Re: [julia-users] Re: iterator construct seems incorrect?

2014-07-23 Thread Stefan Karpinski
Glad it makes sense. Maybe we could explain that better.

 On Jul 23, 2014, at 3:20 PM, vava...@uwaterloo.ca wrote:
 
 Dear Julia users,
 
 Thank you for all your thoughtful replies on this matter.  Indeed, you are 
 all correct, and I misunderstood the construct.  (The point that confused me 
 was that in the call (i,state)=next(I,state), I mistakenly assumed that the 
 returned state should correspond with returned data item i, when in fact 
 the proper approach is for the data item i to correspond to the old state 
 and to lag one position behind the returned state.)  I no longer think 
 there is a problem with the start/done/next paradigm in Julia.
 
 --- Steve Vavasis
 
 
 
 On Wednesday, July 23, 2014 12:29:12 AM UTC+3, vav...@uwaterloo.ca wrote:
 Dear Julia users,
 
 As I have mentioned in earlier posts, I am working on a 2-3 tree 
 implementation of a sort-order dict, that is, a dict in which the (key, 
 value) pairs can be retrieved in the sort-order of the keys.  According to 
 section 2.1.7 of the manual, for i = I; body ; end translates to:
 
   state = start(I)
   while !done(I, state)
   (i,state) = next(I,state)
   body 
   end
 
 The more obvious way to implement the loop would be to put the body BEFORE 
 the 'next' statement, and at first I thought that maybe the manual has a 
 typo.  But then I checked the file dict.jl, and I found indeed the code:
 
 done(t::ObjectIdDict, i) = is(next(t,i),())
 
 So this means that every loop iteration over an ObjectIdDict requires two 
 calls to 'next', one as part of the call to 'done', and a second one to 
 actually advance the loop.
 
 I also looked at the code for 'done' for Dict in dict.jl, and it appears to 
 be buggy(??).  It does not check whether everything after the current i is 
 deleted(??)
 
 For a 2-3 tree, the 'next' operation is logarithmic time, so requiring it 
 twice per loop iteration is undesirable.
 
 Can anyone shed light on why the Julia loop construction is implemented this 
 way, so that two separate calls to 'next' are necessary?  I suppose that it 
 is possible with additional code complexity to cache the result of the first 
 call to 'next' inside the state, but what exactly is the rationale for the 
 current design?
 
 Thanks,
 Steve Vavasis
 


Re: [julia-users] Re: iterator construct seems incorrect?

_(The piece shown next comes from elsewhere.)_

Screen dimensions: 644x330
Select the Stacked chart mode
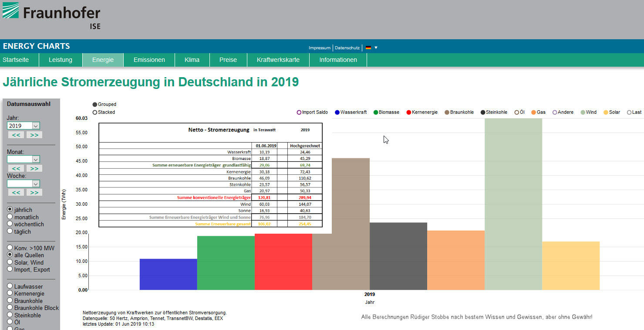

2014-07-22 Thread Tim Holy
Thanks for clarifying. While I know exactly what you're talking about, and I 
wasn't around when iterators were designed, I've always assumed that the 
current behavior follows from two principles: (1) `done` must evaluate to a 
boolean, and (2) the `item` should not leak out of the scope block defined by 
the `while` loop. Last I thought through it carefully, the current design 
seemed inevitable.

Best,
--Tim

On Tuesday, July 22, 2014 02:59:33 PM vava...@uwaterloo.ca wrote:
 Tim,
 
 The fact that 'next' is called before the loop body rather than after means
 that the 'done' predicate must provide an answer to the question: if
 'next' is called on the current state, then would the result be the end of
 the data structure?  The obvious way to answer that question is to
 actually invoke 'next' to see what happens. For a balanced tree, there is
 no simpler way that I know of to answer the question other than calling
 'next'.  It is possible to avoid the performance hit with additional code
 complexity by caching the result of 'next', but still, the question
 remains, why are start/done/next implemented in this way instead of the
 more obvious way (for example, in the C implementation of for(..; .. ; ..)
 the 'next' operation is invoked at the end of the body).
 
 -- Steve
 
 On Wednesday, July 23, 2014 12:29:12 AM UTC+3, vav...@uwaterloo.ca wrote:
  Dear Julia users,
  
  As I have mentioned in earlier posts, I am working on a 2-3 tree
  implementation of a sort-order dict, that is, a dict in which the (key,
  value) pairs can be retrieved in the sort-order of the keys.  According to
  
  section 2.1.7 of the manual, for i = I; body ; end translates to:
state = start(I)
while !done(I, state)

(i,state) = next(I,state)
body

end
  
  The more obvious way to implement the loop would be to put the body BEFORE
  the 'next' statement, and at first I thought that maybe the manual has a
  typo.  But then I checked the file dict.jl, and I found indeed the code:
  
  done(t::ObjectIdDict, i) = is(next(t,i),())
  
  So this means that every loop iteration over an ObjectIdDict requires two
  calls to 'next', one as part of the call to 'done', and a second one to
  actually advance the loop.
  
  I also looked at the code for 'done' for Dict in dict.jl, and it appears
  to be buggy(??).  It does not check whether everything after the current i
  is deleted(??)
  
  For a 2-3 tree, the 'next' operation is logarithmic time, so requiring it
  twice per loop iteration is undesirable.
  
  Can anyone shed light on why the Julia loop construction is implemented
  this way, so that two separate calls to 'next' are necessary?  I suppose
  that it is possible with additional code complexity to cache the result of
  the first call to 'next' inside the state, but what exactly is the
  rationale for the current design?
  
  Thanks,
  Steve Vavasis



Re: [julia-users] Re: iterator construct seems incorrect?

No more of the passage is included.